Tomizza autore teatrale? Una domanda alla quale, fino ad oggi, si poteva dare una risposta solo generica e superficiale. E che adesso invece, grazie al libro curato da Paolo Quazzolo, docente all’Università di Trieste, si può affrontare sulla scorta di una documentazione precisa fino al dettaglio (vedi: Fulvio Tomizza, Teatro, a cura di P. Quazzolo, con presentazione di Elvio Guagnini, Editoria e Spettacolo soc. coop, Spoleto 2019, pp. 448, euro 25,00).
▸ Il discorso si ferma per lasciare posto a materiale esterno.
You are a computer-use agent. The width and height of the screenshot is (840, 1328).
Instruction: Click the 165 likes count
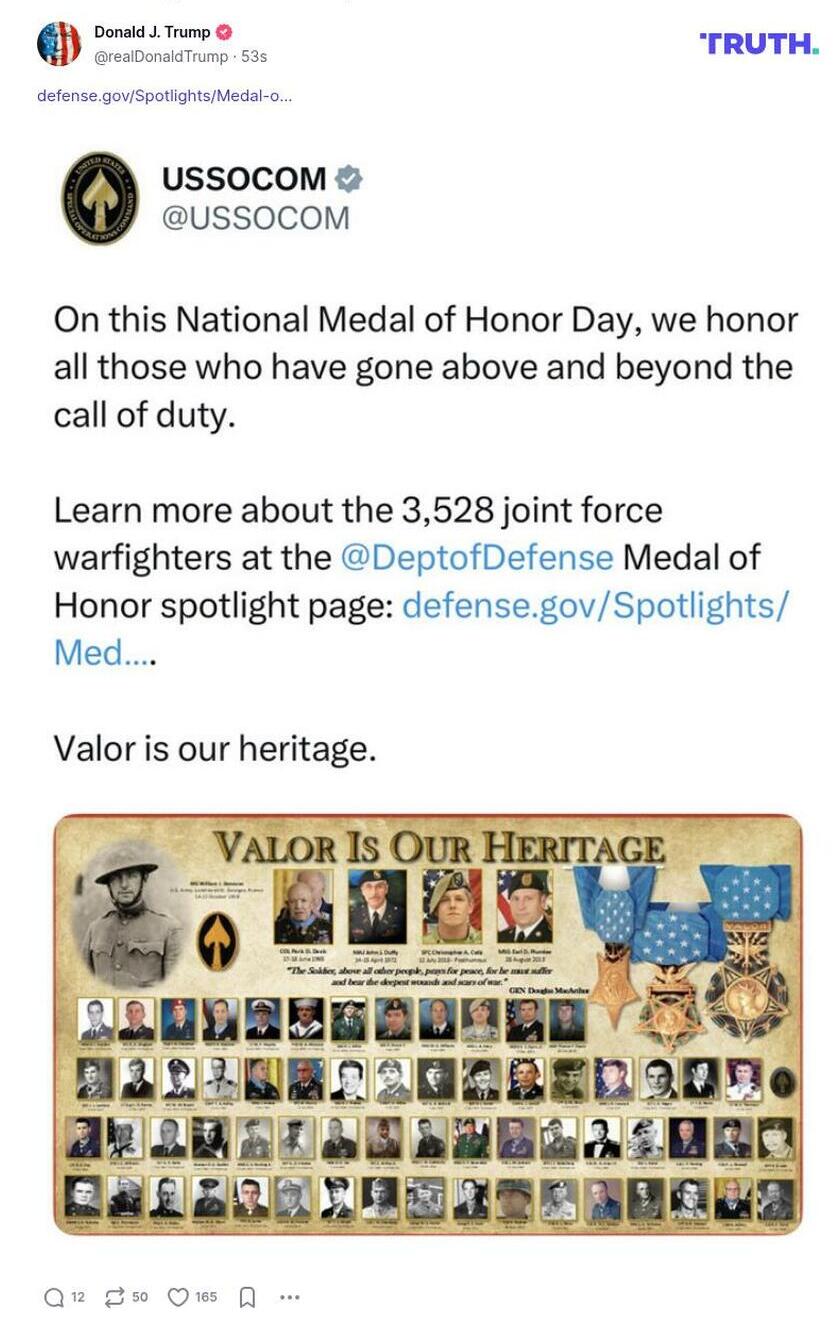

Fulvio Tomizza (1935-1999), precisiamo per chi non ci legge da Trieste, intellettuale-ponte fra il mondo italiano e il mondo slavo, è colui che meglio seppe battersi, con gli strumenti della letteratura, per far comprendere all’Italia i drammi del confine orientale negli anni a cavallo della Seconda guerra mondiale. Lui stesso, istriano di nascita, è stato testimone oculare e vittima di quei fenomeni storici che videro, prima, la persecuzione anti-slava del Fascismo, poi l’aggressività anti-italiana dei vincitori jugoslavi, in un arco di tempo disseminato di morti e profuganze, tragicamente epica quella che ha sradicato centinaia di migliaia di istriani dalla loro terra, trasformando il volto etnico delle città e della fascia costiera. Non per nulla ormai da vent’anni l’appuntamento di forze intellettuali interfrontaliere che mira a una maggior comprensione del passato in funzione della pacificazione nel presente, ha scelto – “Forum Tomizza” – di darsi il suo nome. Incontro di dibattito e di dialogo tanto più necessari nella misura in cui il Giorno del Ricordo, istituito per il 10 febbraio a partire dal 2004 con legge proposta da Roberto Menia e Ignazio La Russa (e salutato con entusiasmo dal Presidente di allora, Carlo Azeglio Ciampi, posseduto dal fuoco di un patriottismo spesso fuori luogo), ha preso sempre più l’aspetto di una liturgia revisionista, smaccatamente slavofoba (mentre il solo modo giusto per parlare degli eventi di quel passato insanguinato dovrebbe prendere esempio dal messaggio che i vescovi polacchi indirizzarono, nel 1965, in coda al Concilio Vaticano II, ai presuli tedeschi, offrendo e chiedendo perdono).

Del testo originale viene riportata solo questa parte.